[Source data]

+ + + + +

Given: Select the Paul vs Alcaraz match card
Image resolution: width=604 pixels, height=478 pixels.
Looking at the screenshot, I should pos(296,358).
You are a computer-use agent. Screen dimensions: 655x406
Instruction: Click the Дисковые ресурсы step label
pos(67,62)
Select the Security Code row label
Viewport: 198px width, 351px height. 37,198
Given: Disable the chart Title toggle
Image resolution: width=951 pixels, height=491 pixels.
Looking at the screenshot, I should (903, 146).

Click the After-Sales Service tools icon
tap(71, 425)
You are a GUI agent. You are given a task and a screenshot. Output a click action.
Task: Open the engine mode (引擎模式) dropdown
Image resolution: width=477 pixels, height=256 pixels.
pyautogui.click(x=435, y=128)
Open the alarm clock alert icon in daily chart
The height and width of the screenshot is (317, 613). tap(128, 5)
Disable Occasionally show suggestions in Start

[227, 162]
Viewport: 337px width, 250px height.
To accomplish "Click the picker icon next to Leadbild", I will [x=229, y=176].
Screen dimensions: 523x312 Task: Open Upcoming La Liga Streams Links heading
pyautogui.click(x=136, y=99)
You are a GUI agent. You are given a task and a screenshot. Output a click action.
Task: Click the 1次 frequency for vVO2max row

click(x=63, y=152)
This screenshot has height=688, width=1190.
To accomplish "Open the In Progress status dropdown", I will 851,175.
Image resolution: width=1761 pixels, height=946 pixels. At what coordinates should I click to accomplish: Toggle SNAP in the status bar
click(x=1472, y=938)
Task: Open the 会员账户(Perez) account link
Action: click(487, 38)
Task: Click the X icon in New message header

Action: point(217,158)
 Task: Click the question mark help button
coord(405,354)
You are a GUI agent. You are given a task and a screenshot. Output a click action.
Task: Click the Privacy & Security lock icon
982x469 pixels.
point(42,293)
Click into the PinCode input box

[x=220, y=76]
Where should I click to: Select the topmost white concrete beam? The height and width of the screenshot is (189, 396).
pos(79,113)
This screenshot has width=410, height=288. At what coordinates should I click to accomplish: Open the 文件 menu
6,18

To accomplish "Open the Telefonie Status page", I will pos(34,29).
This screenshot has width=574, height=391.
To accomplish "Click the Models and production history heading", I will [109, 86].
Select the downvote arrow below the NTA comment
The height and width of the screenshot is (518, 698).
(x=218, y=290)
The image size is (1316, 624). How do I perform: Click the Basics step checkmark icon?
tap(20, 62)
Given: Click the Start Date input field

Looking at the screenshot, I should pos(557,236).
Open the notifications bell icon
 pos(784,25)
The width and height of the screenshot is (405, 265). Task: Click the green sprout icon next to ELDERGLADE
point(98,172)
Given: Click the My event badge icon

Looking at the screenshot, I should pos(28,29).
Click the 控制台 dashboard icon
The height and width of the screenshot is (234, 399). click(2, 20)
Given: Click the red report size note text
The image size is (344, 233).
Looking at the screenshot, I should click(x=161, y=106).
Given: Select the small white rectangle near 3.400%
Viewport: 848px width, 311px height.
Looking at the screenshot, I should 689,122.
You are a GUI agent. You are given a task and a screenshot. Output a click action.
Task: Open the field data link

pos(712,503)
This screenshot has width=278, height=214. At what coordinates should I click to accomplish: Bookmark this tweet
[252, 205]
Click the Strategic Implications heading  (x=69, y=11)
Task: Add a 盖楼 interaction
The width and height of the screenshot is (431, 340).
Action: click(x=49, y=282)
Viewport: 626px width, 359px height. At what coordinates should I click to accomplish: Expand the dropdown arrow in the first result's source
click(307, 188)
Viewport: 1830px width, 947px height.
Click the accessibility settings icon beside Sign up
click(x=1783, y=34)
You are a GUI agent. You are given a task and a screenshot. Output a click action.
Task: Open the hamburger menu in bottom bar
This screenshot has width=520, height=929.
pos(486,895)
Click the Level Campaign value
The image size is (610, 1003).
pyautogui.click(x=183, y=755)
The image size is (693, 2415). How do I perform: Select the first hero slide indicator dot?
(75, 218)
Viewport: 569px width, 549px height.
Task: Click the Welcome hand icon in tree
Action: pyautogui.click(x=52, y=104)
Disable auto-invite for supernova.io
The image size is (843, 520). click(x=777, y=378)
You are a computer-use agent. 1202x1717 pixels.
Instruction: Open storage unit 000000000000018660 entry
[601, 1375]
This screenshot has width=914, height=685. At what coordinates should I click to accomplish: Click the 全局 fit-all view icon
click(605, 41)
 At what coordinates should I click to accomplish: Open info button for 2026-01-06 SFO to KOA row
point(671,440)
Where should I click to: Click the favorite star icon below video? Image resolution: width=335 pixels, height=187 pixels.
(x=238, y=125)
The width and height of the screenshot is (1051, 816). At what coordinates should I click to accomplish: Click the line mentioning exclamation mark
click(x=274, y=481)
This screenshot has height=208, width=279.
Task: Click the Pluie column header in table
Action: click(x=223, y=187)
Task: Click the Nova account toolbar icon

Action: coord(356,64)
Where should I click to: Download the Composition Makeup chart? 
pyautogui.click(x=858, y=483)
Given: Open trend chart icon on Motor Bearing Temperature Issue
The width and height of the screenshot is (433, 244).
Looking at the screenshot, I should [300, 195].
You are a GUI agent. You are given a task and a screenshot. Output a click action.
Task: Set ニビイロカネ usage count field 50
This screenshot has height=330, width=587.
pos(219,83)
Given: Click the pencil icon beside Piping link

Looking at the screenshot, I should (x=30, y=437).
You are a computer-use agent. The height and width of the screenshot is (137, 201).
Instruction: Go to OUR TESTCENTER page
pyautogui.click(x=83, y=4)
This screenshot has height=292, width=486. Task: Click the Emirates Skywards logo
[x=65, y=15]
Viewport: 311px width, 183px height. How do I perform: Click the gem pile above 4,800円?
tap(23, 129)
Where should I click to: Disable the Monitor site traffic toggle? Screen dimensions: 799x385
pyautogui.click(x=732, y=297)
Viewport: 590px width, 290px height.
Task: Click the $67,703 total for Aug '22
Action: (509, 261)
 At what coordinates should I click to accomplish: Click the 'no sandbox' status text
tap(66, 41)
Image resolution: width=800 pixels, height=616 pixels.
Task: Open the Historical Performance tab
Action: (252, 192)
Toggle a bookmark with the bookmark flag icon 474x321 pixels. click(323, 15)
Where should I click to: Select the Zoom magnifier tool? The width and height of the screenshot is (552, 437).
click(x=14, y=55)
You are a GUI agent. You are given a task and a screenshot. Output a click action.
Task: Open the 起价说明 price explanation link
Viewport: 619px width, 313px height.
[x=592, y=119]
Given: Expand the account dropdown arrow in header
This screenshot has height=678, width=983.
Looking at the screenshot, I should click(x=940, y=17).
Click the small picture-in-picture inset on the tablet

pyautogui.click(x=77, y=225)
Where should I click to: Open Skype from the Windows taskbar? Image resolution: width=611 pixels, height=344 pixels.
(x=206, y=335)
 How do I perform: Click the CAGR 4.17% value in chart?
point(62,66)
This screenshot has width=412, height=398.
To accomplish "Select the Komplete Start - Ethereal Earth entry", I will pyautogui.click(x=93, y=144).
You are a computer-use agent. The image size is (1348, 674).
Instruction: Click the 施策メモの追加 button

+ + + + +

**Task item**: A single number is the whole answer: please count how many lines of the records above include the string "computer".

**Result below**: 4